Email Automation — Email Marketing Glossary

By The EmailCloud Team |
strategy

Definition

Email automation is the practice of sending pre-written emails that are triggered automatically by subscriber actions, time delays, or data conditions — without manual intervention. Instead of writing and sending each email individually, you build a sequence once and let it run indefinitely, sending the right message to the right person at the right moment.

Automated emails consistently outperform manual campaigns. Industry data shows that automated emails generate 320% more revenue per email than non-automated promotional messages, with average open rates of 40-50% compared to 20-25% for batch sends.

Core Automation Types

Welcome Series

A sequence of 3-7 emails sent to new subscribers in their first 1-2 weeks. Welcome emails have the highest open rates of any email type (50-80%) because the subscriber just opted in and expects to hear from you. A typical welcome series introduces your brand, delivers a lead magnet, sets expectations, and presents an initial offer.

Drip Campaigns

Time-based sequences that deliver content on a fixed schedule (e.g., every 3 days). Common for onboarding flows, educational courses, and nurture sequences. Drip campaigns work best when each email builds on the previous one and guides the subscriber toward a specific goal.

Behavioral Triggers

Emails fired by specific user actions: abandoned cart, product viewed, link clicked, milestone reached, subscription renewal approaching. Behavioral triggers are the highest-converting automation type because they respond to demonstrated intent. Abandoned cart emails alone recover 5-15% of lost sales for ecommerce businesses.

Re-Engagement Campaigns

Automated sequences targeting subscribers who have not opened or clicked in 60-180 days. A typical flow sends 2-3 escalating messages (“We miss you,” “Last chance,” “We’re removing you”) before suppressing the address. Re-engagement automations protect your sender reputation by cleaning inactive subscribers programmatically.
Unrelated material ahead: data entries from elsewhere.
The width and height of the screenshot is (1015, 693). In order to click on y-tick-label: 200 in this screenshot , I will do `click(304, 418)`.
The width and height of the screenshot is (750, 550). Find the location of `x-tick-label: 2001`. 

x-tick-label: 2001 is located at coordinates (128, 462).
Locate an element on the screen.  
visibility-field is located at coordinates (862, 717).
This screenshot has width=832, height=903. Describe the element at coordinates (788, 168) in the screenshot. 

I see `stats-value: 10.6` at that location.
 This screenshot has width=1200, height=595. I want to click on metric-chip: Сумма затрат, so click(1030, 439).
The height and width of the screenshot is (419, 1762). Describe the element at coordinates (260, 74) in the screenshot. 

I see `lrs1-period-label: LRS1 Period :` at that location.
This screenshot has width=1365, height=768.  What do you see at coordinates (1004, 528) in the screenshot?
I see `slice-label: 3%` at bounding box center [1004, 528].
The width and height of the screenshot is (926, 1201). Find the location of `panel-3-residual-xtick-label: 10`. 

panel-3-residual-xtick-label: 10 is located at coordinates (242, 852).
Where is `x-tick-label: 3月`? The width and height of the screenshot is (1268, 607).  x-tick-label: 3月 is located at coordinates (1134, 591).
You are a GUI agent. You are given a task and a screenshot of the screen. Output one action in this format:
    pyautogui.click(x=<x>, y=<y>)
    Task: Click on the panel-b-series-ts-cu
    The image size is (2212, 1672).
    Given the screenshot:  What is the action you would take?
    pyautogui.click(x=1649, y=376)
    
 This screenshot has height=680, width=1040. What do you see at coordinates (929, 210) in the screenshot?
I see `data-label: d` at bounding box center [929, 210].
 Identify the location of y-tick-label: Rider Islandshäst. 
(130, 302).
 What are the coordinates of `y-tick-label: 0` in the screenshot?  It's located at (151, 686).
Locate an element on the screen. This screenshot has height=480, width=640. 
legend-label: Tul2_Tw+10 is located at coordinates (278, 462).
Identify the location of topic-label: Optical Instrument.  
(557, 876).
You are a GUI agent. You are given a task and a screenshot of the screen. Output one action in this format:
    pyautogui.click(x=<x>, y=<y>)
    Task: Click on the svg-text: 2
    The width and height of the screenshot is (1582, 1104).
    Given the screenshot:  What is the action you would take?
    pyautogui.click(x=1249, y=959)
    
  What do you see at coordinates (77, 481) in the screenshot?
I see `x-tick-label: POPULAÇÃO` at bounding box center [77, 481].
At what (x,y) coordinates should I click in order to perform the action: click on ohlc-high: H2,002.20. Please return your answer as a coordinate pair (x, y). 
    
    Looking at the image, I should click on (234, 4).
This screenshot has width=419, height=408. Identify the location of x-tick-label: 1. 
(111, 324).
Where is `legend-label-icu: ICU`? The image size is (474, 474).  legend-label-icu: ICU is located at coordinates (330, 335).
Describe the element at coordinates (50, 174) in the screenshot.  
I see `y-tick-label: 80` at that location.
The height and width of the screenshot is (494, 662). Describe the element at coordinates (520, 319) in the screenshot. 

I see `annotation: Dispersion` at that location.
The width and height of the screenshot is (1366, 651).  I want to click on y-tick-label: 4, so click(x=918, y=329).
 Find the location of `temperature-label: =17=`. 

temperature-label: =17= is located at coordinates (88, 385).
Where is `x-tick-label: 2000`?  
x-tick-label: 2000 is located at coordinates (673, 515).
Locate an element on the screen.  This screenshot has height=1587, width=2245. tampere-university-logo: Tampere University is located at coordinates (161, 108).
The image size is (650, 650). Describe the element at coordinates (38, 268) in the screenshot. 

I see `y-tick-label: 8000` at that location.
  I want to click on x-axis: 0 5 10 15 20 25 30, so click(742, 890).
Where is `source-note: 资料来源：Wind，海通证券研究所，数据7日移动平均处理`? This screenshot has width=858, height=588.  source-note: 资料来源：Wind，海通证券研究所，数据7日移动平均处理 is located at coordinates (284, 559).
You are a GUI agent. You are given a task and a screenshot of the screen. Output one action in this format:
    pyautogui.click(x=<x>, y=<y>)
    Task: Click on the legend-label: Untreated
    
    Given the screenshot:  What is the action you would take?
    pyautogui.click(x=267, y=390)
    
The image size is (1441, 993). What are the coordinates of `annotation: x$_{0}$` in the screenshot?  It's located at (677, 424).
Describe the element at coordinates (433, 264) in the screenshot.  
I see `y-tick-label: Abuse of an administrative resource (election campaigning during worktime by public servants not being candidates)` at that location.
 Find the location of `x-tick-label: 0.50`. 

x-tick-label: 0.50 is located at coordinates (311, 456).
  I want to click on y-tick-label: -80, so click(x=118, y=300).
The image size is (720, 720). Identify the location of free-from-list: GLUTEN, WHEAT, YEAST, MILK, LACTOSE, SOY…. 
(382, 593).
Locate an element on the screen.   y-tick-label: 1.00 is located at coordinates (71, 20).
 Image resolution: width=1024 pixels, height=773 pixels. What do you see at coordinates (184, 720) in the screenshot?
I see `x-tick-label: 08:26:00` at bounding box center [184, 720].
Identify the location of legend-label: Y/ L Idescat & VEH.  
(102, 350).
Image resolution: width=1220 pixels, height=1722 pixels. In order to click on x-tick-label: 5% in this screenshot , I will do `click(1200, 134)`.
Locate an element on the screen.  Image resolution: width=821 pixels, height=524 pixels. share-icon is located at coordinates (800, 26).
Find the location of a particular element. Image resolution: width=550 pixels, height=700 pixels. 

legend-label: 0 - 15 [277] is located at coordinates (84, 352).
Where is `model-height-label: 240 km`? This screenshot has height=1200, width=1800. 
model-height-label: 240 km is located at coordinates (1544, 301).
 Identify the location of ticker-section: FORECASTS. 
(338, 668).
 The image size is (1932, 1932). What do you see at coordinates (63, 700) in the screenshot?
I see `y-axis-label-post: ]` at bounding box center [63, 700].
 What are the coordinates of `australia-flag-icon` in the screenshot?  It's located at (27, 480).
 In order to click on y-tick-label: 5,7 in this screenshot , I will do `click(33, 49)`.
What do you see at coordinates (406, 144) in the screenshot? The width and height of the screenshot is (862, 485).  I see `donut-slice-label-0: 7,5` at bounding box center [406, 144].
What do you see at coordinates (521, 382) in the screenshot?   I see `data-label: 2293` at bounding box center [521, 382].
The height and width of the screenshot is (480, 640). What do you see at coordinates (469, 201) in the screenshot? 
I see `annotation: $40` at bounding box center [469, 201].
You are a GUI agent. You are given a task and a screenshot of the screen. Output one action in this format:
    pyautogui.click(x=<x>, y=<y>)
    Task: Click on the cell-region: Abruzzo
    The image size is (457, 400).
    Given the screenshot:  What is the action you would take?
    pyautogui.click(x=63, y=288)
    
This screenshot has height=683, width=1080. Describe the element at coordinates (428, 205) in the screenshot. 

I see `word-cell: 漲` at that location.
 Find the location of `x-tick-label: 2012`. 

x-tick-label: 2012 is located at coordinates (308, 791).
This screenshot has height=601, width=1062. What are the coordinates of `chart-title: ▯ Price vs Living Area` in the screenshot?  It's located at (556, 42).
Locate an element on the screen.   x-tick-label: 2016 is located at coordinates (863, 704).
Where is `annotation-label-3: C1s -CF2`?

Key Components of an Automation

Every email automation consists of:

  • Trigger — The event that starts the sequence (signup, purchase, date, behavior)
  • Conditions — Filters that determine who enters (segment membership, tag, purchase history)
  • Delays — Wait periods between messages (hours, days, or until a specific time)
  • Actions — What happens at each step (send email, add tag, update field, notify team)
  • Exit conditions — When a subscriber should leave the sequence (purchased, unsubscribed, goal reached)

How to Build Effective Automations

  1. Start with one automation. A 5-email welcome series will generate more revenue than a dozen half-built flows. Get one working perfectly before expanding.
  2. Map the subscriber journey first. Sketch the full flow on paper before touching your ESP. Define every trigger, delay, branch, and exit condition.
  3. Set appropriate delays. Welcome emails should arrive within minutes. Nurture sequences work best with 2-4 day gaps. Abandoned cart emails perform best at 1 hour, 24 hours, and 72 hours.
  4. Personalize beyond first name. Use purchase history, browsing behavior, and engagement level to tailor content. Segmented automations convert 2-3x better than generic ones.
  5. Monitor and iterate. Check your automation performance monthly. Look at open rates, click rates, and conversion rates at each step. Identify drop-off points and test improvements.
  6. Prevent overlap. Ensure subscribers do not receive automated and manual campaigns simultaneously. Use suppression rules to pause automations during major promotional sends.